The good news is that by simply following existing trends, US real estate can help achieve the 2025 goals. However, that doesn't bring us to the more challenging 2050 goals. This is mainly because many households continue to use fossil fuels for heating and cooking instead of electricity. This can be partially overcome by increasing the rate of heat pump systems using electricity for heating and cooling to three times their current rate. Combined with decentralized solar energy, better grids, and efficiency retrofits, the case may reach the 2050 goal. However, increasing the number of smaller apartments and apartments with several residential units would significantly increase our chances.
Of course, there will be regional differences in functionality that the authors take into account when comparing Los Angeles with Boston. Los Angeles is already on track to meet the Paris 2050 goals, partly because energy requirements are low there (fewer heating and cooling days) and California is trying to decarbonize its network. In contrast, Boston has to do all of this: extensive retrofitting, decarbonization of the power grid, installation of many heat pumps and solar panels in 40 percent of its homes. Even then, the communities in the Boston area that were supposed to reach the destination were much denser than they are now.
Separated from everything that needs to be done is the question of how to pay for it.
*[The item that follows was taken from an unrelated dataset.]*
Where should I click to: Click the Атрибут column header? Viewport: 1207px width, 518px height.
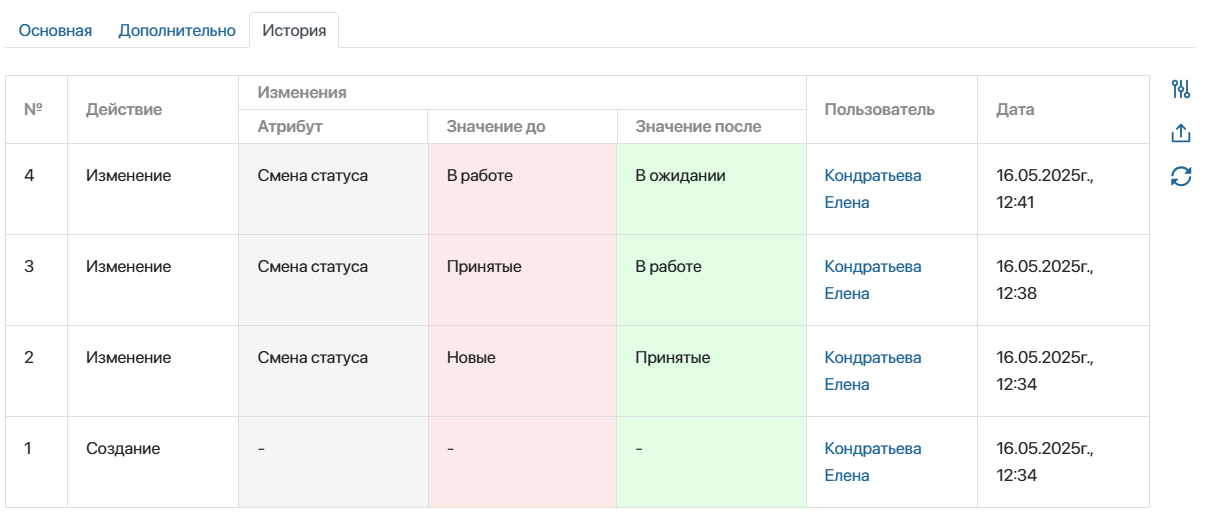coord(290,127)
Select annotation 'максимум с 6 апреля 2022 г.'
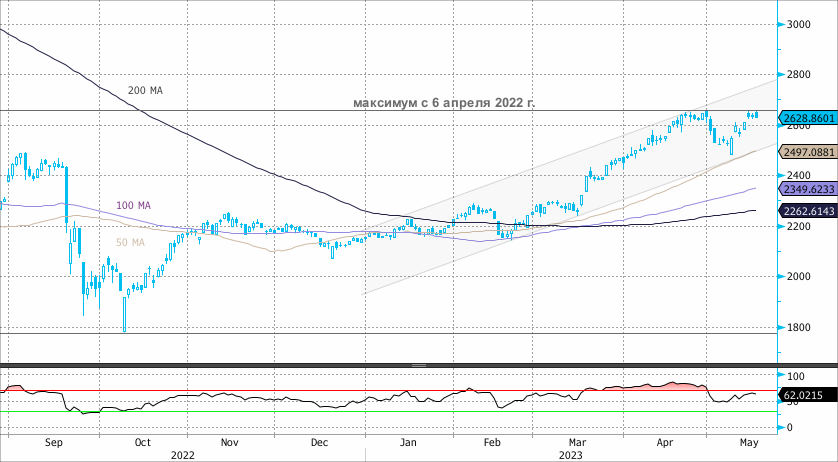 tap(443, 103)
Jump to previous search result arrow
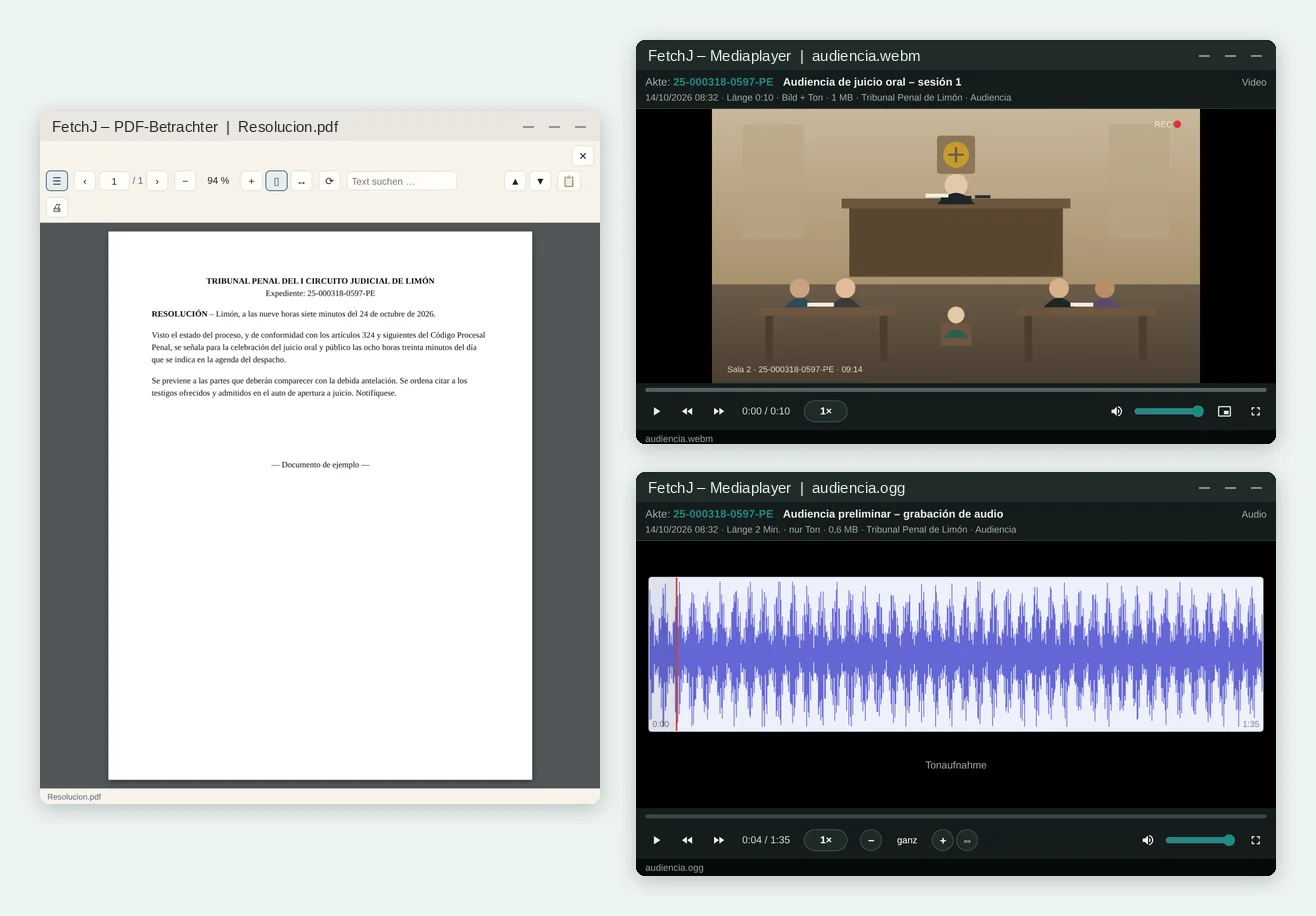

Multi-family houses are more likely to be rented out. In many cases, the owner of the building does not pay the energy costs and therefore has no great incentive to carry out the necessary retrofits. The authors also note that there are 25 million households in the United States where poverty is so severe that energy bills compete with food. Finding how to overcome these hurdles is a challenge on a societal level.
PNAS, 2020. DOI: 10.1073 / pnas.1922205117 (About DOIs).